Respondents from 28 schools recorded additional comments in a section located at the end of the questionnaire. Sixteen schools indicated that pharmacoepidemiology topics were covered in other courses (eg, drug literature evaluation, health policy, pharmacoeconomics, and research methods). Four respondents reported that these topics were included in courses taught outside the school of pharmacy, such as in the school of public health or school of medicine.
Several respondents felt that the list of topics provided in the questionnaire did not represent all of the relevant subjects taught in pharmacoepidemiology. For example, one respondent stated that “population based pharmacoepidemiology” should have been included as a topic. Another respondent commented that they would not consider “quality-of-life measures” as a pharmacoepidemiology topic. Another respondent indicated that the survey did not clearly differentiate between coursework in epidemiology (which could easily be applied to the drug use process) versus coursework in pharmacoepidemiology. Several faculty members indicated that they planned to enhance their pharmacoepidemiology curricula in the near future by introducing new courses or additional topics.
This study was subject to a number of limitations. First, a limited number of questions were asked. Since this was an exploratory study, the investigators believed keeping the number of questions to a minimum was important to avoid a low response rate. Second, the list of topics used to evaluate the extent of pharmacoepidemiology being taught among the schools was not extensive or exhaustive. No expanded definitions were provided for the list of topics that appears in Table Table1;1; therefore, these items may have been interpreted differently among the respondents. Third, clarification may have been needed on what constituted pharmacy students receiving pharmacoepidemiology education specifically within their school of pharmacy versus receiving this type of education in outside departments or schools (ie, school of medicine and public health). This leads to the fourth limitation: we surveyed only US colleges and schools of pharmacy. Pharmacoepidemiology education is also provided through other venues (eg, medical schools, health policy schools, economic schools, continuing education courses, and seminars).

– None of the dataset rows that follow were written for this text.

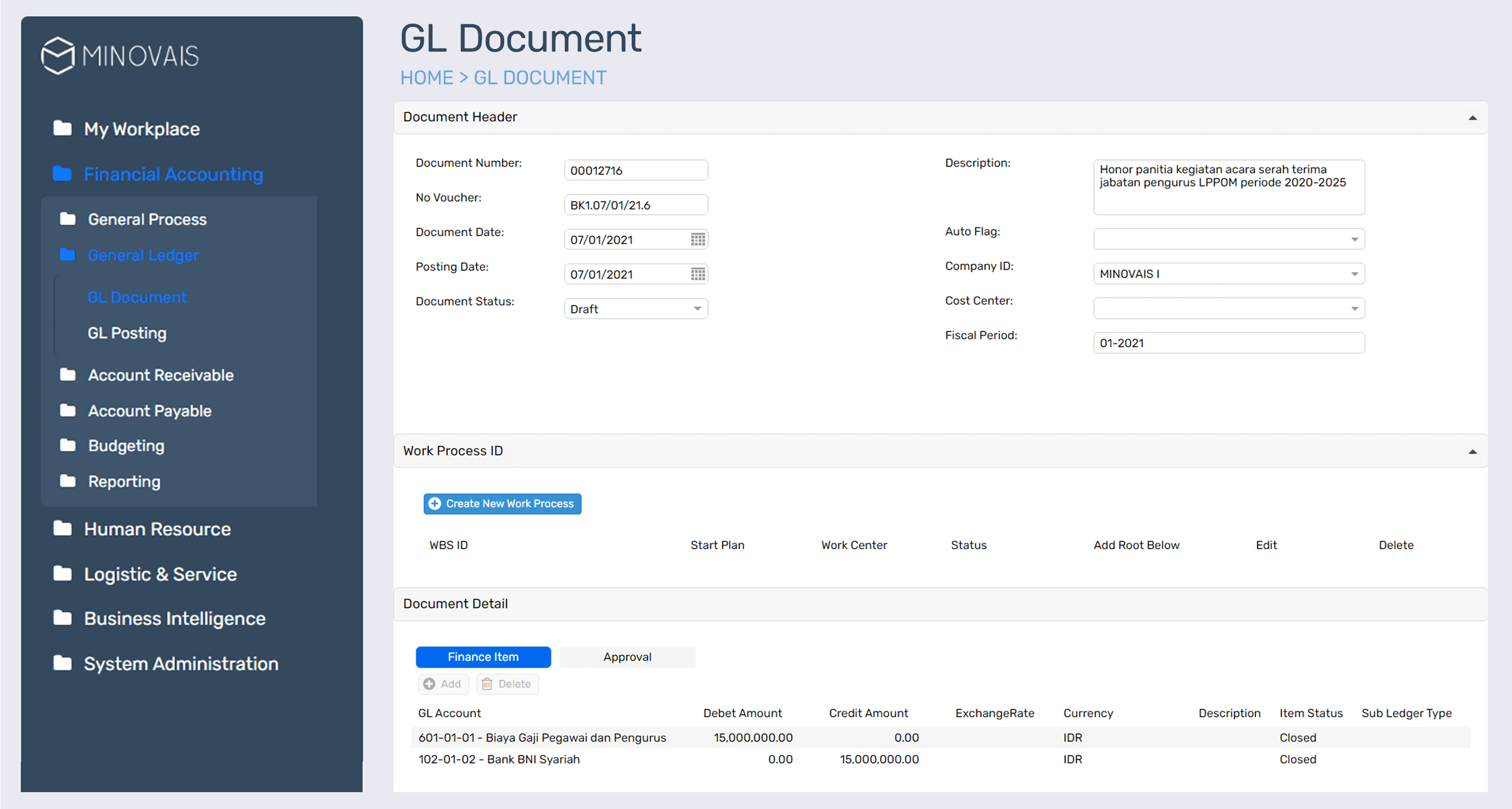Go to HOME breadcrumb link
This screenshot has width=1512, height=809.
(x=426, y=78)
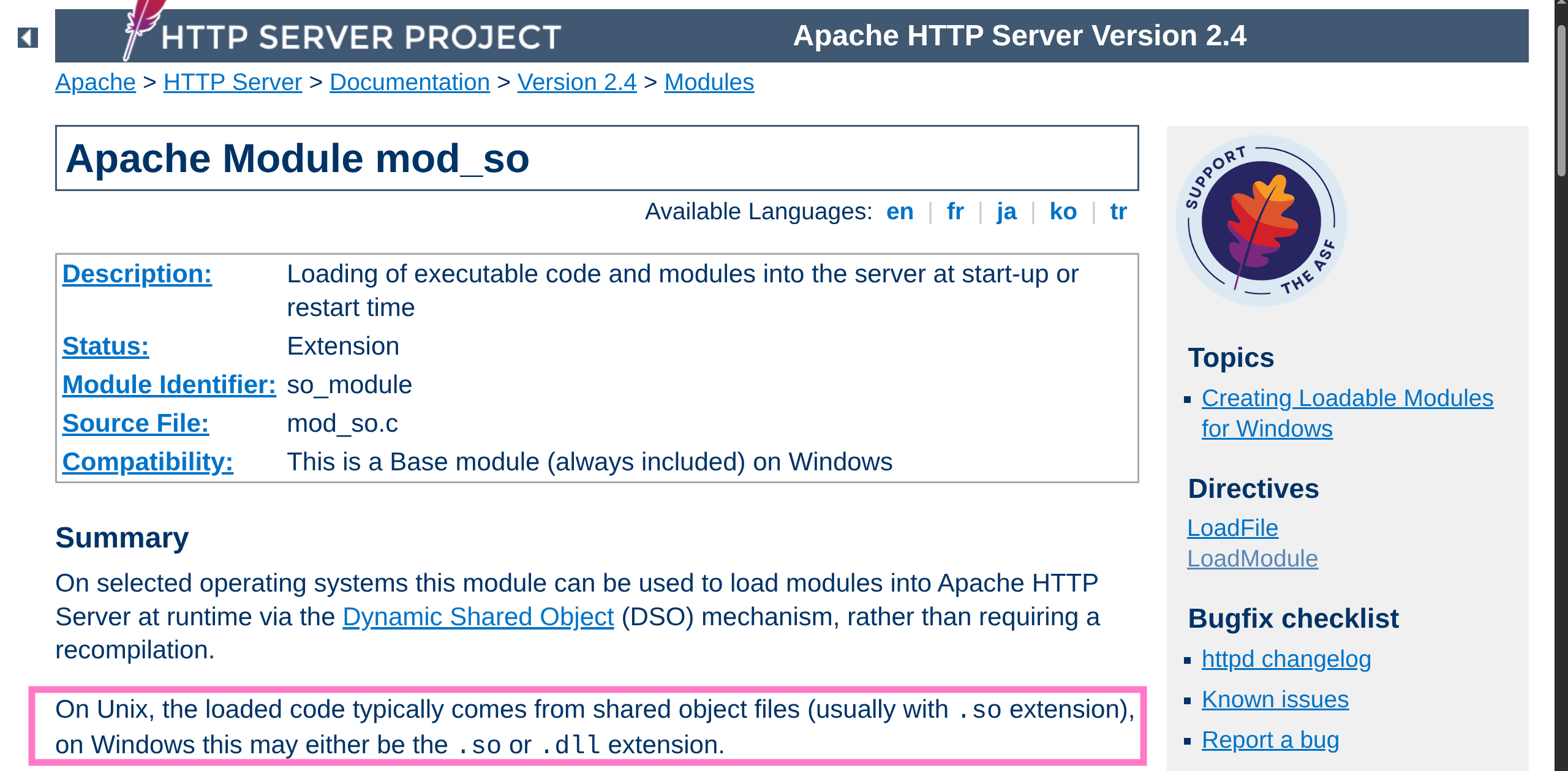Open the Documentation breadcrumb link
This screenshot has height=771, width=1568.
(409, 82)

Since the ACPE has incorporated pharmacoepidemiology as a required component of pharmacy curricula, it is important to obtain some consensus on the minimum number of classroom hours that should be offered and more specific recommendations concerning what topics should be included. Future research should focus on a more comprehensive assessment of pharmacoepidemiology education in order to develop a standardized approach to teaching pharmacoepidemiology in US colleges and schools of pharmacy. Pharmacoepidemiology is an important component of pharmacist education and training as the pharmacists' role in drug therapy decision-making and monitoring expands. This study revealed that most colleges and schools of pharmacy provide some pharmacoepidemiology education in their curriculum, but the number of classroom hours devoted to this discipline as do the topics covered varies from school to school.
This study was presented at the International Conference for Pharmacoepidemiology (ICPE) 7th Annual European Congress in Lisbon, Portugal, August 2006, and at the American Association of Colleges of Pharmacy (AACP) meeting in San Diego, Calif, in July 2006.